The story for which the collection is named speaks the most directly to that theme. However, “Calligraphy Lesson,” which in 1993 became Shishkin’s first published work, argues the opposite side of the point, illustrating language’s usefulness as a tool for interpreting and managing an often pain-filled human existence. The story follows a police investigator who finds relief in writing, which allows him to impose order on the senseless violence he encounters daily. When a woman is killed by her son, the investigator is able to reduce the act to a form, a bureaucratic process. Language allows connections to be drawn in an inherently orderless universe; it allows a comforting period to be put at the end of an unresolvable mess. The crux of this philosophy is expressed when Shishkin writes: "A sheet of ordinary paper breaks free and rises above events! Its perfection immediately yields an alienation, a hostility even, toward all that exists, toward nature itself, as if another, higher world, a world of harmony, had wrested this space from that kingdom of worms!"

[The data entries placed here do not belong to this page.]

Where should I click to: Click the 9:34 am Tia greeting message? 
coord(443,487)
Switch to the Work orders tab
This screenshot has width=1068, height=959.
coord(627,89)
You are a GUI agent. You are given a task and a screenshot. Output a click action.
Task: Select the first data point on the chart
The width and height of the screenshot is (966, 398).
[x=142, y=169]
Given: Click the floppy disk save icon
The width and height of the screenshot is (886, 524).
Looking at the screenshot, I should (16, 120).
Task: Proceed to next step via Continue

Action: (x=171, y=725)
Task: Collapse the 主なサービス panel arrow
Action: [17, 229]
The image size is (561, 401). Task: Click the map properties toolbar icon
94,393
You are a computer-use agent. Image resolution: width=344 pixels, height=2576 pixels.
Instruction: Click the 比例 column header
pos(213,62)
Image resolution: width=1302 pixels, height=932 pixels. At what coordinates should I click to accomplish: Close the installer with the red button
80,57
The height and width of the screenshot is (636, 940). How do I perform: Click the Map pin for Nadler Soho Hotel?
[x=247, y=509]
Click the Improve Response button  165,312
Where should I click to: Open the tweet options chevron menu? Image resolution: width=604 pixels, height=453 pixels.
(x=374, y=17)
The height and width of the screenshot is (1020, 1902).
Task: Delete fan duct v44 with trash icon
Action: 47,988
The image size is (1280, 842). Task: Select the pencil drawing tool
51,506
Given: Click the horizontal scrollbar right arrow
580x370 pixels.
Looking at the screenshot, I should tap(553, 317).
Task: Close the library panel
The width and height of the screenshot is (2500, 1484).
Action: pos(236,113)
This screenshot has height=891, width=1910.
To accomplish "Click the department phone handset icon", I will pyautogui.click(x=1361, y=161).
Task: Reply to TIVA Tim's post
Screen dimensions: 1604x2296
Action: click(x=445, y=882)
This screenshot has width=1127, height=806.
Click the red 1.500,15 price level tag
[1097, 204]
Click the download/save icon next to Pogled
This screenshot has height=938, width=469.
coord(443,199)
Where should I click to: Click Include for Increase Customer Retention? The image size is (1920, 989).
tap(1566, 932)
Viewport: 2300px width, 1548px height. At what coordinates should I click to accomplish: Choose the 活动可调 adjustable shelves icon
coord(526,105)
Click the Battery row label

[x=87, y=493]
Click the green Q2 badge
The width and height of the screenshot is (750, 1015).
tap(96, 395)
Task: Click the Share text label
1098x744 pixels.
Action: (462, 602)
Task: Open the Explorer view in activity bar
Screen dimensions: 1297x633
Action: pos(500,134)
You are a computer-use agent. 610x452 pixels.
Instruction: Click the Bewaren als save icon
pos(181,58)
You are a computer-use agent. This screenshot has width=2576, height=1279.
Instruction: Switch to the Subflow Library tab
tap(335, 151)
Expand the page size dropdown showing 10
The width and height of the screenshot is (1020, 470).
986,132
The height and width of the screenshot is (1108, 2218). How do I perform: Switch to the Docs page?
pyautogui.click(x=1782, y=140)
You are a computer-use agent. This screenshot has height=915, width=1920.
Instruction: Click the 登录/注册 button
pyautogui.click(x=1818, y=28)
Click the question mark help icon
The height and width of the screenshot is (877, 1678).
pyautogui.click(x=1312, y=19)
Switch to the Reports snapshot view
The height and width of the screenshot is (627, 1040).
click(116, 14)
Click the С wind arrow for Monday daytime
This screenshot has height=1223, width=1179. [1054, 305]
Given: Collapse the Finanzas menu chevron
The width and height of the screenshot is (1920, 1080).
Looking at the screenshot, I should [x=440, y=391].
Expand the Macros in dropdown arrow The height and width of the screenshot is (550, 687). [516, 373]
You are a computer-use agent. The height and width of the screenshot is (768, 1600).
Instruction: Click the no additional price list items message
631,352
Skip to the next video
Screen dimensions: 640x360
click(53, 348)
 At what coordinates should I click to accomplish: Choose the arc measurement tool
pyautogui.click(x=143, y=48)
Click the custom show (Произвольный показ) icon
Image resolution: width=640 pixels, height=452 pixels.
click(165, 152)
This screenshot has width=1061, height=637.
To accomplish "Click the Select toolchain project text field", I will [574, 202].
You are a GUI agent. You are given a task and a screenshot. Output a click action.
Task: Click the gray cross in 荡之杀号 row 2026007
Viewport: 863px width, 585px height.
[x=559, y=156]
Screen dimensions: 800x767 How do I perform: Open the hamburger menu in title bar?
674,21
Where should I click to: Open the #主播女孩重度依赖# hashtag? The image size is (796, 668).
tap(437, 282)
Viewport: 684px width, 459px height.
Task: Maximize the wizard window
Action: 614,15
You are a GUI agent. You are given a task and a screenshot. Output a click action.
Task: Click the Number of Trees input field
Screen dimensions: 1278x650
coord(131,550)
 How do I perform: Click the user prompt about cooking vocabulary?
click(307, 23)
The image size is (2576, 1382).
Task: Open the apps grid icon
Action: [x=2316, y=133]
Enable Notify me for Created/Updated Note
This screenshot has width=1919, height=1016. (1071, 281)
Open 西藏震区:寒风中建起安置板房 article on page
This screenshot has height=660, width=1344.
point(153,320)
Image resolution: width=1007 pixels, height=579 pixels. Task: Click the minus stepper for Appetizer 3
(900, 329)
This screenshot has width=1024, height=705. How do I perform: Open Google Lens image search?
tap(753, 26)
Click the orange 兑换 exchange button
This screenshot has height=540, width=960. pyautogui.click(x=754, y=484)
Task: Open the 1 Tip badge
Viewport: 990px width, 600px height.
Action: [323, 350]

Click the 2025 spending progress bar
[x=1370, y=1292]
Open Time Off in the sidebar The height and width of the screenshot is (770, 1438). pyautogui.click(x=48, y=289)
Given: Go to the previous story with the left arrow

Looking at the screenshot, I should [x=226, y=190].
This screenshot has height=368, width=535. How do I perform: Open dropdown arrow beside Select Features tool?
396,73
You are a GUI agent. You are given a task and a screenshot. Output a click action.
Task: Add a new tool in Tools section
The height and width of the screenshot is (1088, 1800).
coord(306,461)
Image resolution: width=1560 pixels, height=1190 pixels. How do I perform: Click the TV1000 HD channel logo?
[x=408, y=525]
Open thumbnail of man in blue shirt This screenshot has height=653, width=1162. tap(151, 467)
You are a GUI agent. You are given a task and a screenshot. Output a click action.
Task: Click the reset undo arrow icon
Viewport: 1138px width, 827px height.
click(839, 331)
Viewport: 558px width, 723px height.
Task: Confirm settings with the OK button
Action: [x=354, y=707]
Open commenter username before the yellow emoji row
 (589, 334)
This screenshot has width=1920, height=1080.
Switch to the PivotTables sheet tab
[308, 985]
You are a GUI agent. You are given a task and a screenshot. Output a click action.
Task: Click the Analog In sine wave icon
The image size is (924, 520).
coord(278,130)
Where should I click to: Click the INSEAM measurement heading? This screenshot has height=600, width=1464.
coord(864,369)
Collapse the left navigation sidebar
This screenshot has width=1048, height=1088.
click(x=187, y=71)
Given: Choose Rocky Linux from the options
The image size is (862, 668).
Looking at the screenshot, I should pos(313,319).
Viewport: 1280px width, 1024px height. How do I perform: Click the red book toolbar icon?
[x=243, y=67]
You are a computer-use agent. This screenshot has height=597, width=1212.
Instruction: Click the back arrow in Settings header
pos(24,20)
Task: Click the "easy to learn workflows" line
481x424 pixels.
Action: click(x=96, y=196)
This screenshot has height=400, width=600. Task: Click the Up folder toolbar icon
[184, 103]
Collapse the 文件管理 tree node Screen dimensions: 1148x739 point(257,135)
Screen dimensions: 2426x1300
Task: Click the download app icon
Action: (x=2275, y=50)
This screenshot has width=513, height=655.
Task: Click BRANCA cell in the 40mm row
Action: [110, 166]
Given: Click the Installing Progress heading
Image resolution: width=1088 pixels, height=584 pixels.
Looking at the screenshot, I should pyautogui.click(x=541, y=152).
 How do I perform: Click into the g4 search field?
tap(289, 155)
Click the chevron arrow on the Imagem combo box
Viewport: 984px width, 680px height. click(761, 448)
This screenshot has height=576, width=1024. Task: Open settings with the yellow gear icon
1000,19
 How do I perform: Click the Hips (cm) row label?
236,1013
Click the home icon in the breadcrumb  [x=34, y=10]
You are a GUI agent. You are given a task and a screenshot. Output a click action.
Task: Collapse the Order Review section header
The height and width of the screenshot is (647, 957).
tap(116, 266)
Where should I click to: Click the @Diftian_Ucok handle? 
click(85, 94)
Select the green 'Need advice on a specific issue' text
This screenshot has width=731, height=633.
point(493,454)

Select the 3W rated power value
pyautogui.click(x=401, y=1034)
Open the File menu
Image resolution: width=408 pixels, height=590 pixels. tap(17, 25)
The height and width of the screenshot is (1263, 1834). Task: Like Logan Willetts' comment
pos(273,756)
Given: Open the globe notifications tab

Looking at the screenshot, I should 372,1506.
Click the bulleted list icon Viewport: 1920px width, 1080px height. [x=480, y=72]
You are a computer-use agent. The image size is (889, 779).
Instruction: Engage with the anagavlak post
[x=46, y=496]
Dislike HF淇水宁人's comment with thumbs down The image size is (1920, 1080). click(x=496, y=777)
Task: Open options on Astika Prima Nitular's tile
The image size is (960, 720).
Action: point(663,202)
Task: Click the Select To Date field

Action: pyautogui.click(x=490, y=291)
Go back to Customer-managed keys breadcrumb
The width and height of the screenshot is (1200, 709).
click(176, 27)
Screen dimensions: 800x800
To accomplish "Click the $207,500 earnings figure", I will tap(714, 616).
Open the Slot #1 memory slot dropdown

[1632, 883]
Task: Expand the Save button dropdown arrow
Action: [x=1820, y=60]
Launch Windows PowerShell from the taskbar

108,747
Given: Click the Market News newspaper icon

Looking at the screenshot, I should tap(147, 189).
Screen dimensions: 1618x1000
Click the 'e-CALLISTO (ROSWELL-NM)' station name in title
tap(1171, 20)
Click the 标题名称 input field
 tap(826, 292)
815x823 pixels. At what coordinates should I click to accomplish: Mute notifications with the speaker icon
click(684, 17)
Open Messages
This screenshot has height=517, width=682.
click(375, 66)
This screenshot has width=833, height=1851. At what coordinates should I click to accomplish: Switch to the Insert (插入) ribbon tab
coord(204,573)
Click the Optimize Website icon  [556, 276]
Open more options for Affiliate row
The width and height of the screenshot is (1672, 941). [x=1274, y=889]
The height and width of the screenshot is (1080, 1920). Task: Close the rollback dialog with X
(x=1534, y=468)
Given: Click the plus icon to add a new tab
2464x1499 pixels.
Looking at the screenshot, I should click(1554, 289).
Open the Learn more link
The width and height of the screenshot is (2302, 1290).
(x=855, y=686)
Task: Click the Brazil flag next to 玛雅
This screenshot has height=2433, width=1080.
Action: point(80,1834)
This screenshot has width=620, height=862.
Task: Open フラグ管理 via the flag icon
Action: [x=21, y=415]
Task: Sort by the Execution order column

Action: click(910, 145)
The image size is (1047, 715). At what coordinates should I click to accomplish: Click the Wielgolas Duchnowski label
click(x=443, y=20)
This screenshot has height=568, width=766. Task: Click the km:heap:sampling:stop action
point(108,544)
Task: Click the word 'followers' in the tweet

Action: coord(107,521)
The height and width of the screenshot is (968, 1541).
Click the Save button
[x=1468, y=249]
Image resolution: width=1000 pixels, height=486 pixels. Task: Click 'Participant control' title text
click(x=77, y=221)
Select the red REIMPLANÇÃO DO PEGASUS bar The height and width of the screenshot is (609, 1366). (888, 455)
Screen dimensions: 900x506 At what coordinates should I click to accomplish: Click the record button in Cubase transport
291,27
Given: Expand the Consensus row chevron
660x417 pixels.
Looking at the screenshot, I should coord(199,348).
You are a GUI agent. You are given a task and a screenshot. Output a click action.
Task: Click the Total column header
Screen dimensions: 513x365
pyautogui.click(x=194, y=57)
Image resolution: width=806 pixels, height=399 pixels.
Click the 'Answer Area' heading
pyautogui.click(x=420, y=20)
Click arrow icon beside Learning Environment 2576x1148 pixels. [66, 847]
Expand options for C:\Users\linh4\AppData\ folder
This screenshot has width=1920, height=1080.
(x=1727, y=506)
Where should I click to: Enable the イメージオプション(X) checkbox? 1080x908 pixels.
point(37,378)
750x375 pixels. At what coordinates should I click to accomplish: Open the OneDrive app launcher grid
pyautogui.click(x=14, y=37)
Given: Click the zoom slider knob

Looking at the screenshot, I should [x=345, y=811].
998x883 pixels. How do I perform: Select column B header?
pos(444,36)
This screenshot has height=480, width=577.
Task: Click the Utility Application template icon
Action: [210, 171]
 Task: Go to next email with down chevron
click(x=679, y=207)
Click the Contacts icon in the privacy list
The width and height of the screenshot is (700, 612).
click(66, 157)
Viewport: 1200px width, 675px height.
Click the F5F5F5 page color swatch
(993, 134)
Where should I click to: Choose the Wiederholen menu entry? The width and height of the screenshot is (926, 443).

In other stories language is revealed as having the power to raise people from the dead (when the narrator reads news of his long-missing uncle Borya in “Of Saucepans and Star-Showers”), or to create a false sense of closeness between two people who are far apart (letters exchanged between lovers in “The Bell Tower of San Marco”). Language creates our reality, for better or worse, Shishkin says, but in all cases but one it stands in contrast to nature.

The exception is literature, Calligraphy Lesson puts forward, which through its artfulness, can arrive at the exact right way of being “tongue-tied,” and make it possible for a truth to be grasped by the reader. In the collection’s final story, “In a Boat Scratched on a Wall,” Russian literature is described as having emerged along with the concept of human dignity: “...[it] squeezed through the crack between the shout and the moan … It used words to construct the great Russian wall between the state and the people.” In a world where language is often a hammer at worst and a coping mechanism at best, literature creates a space for beauty and truth.

As suggested, Russian literature is bound up inextricably with the country’s history, and that is no less true of this collection, which surely made the task of translating it formidable. But the artfulness of this translation helps it to surmount Shishkin’s own claim that languages cannot communicate with each other. And he makes no claim that communication within a single language is any easier, saying that, “Even speaking Russian, there is no understanding one another.” Though the stories in Calligraphy Lesson are steeped in Russian history and have a distinctly Russian tone, many of the philosophical quandaries they engage extend beyond language and borders — they are universal problems, and this translation boldly and successfully takes them on.